Telling the Story (This should take 2-5 minutes)
- When telling the story, I find it helpful to have already underlined or highlighted the most important phrases that are brought up in the following dialogue. This helps me know what is most important, and also helps me keep track of my place so I can look at people when I speak. I practice the story 3-5 times. I try to get to the point where I’m not reading the story, but speaking it and using the manuscript to keep me on track. The Key is to Stick to the Story.
- Stick to the Narrative. Don’t interpret on the fly. Don’t add things from future stories.
- This is where the Story begins to come alive and shape your community. The purpose of the dialogue is to help draw out the truths from the Story.
- Remember set up the expectation that all answers given are to come from the night’s narrative or a past narrative in the greater Story. If someone tries to quote Luther, Calvin, Billy Graham, Buddha, or Deepak Chopra, Joyce Meyer, etc, say, “I don’t remember them being in the story” or “where did you hear that in the story.” This is helpful even when someone starts saying, “I don’t think God would do that!” or “I think God is more like this…” We’re here to learn the biblical story and his truth as the story is interpreted through the individuals of the group.

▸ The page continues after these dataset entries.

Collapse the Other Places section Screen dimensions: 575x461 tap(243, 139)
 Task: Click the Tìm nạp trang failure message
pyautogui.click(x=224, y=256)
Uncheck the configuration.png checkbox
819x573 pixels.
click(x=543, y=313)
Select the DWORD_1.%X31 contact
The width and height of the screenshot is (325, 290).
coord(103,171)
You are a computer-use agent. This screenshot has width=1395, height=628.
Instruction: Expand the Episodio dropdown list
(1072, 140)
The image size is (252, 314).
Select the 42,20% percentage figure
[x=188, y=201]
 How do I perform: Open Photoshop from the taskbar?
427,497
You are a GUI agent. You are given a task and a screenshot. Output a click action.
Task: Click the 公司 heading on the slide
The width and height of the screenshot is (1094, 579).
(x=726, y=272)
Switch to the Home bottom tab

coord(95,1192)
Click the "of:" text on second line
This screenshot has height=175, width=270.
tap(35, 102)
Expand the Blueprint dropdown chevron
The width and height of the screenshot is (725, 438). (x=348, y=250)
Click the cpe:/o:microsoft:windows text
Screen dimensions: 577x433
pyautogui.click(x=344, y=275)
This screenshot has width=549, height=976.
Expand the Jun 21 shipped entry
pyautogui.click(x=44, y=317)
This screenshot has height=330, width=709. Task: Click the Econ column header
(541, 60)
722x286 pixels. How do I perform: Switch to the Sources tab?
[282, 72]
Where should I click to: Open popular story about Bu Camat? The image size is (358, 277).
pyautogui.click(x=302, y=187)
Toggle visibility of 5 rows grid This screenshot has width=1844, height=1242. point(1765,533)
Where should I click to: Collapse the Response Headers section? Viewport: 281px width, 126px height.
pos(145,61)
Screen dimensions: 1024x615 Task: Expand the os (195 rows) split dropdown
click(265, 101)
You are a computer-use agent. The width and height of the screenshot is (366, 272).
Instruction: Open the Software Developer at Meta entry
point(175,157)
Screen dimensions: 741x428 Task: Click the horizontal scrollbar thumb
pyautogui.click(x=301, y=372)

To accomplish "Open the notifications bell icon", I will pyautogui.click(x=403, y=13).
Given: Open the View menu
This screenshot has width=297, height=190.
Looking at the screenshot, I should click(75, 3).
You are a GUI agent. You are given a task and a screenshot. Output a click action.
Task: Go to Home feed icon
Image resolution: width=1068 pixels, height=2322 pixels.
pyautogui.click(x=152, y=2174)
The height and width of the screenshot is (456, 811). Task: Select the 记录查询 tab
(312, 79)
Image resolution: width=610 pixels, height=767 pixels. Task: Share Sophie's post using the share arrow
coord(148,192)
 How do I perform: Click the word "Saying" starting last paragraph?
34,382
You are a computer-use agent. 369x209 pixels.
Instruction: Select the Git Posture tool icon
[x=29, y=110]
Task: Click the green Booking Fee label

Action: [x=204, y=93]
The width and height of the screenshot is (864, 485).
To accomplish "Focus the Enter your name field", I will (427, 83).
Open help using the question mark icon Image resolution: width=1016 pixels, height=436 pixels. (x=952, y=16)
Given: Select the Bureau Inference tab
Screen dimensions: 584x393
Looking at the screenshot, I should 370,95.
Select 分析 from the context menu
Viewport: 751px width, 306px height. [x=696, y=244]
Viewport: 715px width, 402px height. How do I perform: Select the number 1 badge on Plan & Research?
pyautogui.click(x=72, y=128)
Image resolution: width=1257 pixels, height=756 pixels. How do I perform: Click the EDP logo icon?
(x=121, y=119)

- If you’re leading the dialogue, you’re job is to keep discussion going through asking questions. It is NOT you duty to answer the questions or to preach. The Holy Spirit works through hearing the word of God. The Spirit will work through the people present to lead the group into the truth.
- It is not necessary that you ask all the questions. There’s usually too many questions to focus on. The questions are meant to spur discussion. Remember, this isn’t a Q and A session. The best questions are often, “What did we learn about God in this story?” “What did we learn about human beings?”
- Make sure you spend some time near the end on some life –application questions. If the group hasn’t already naturally gone there with some of the previous questions, ask questions about how the story parallels their lives, informs their lives, is seen in aspects of their life, etc.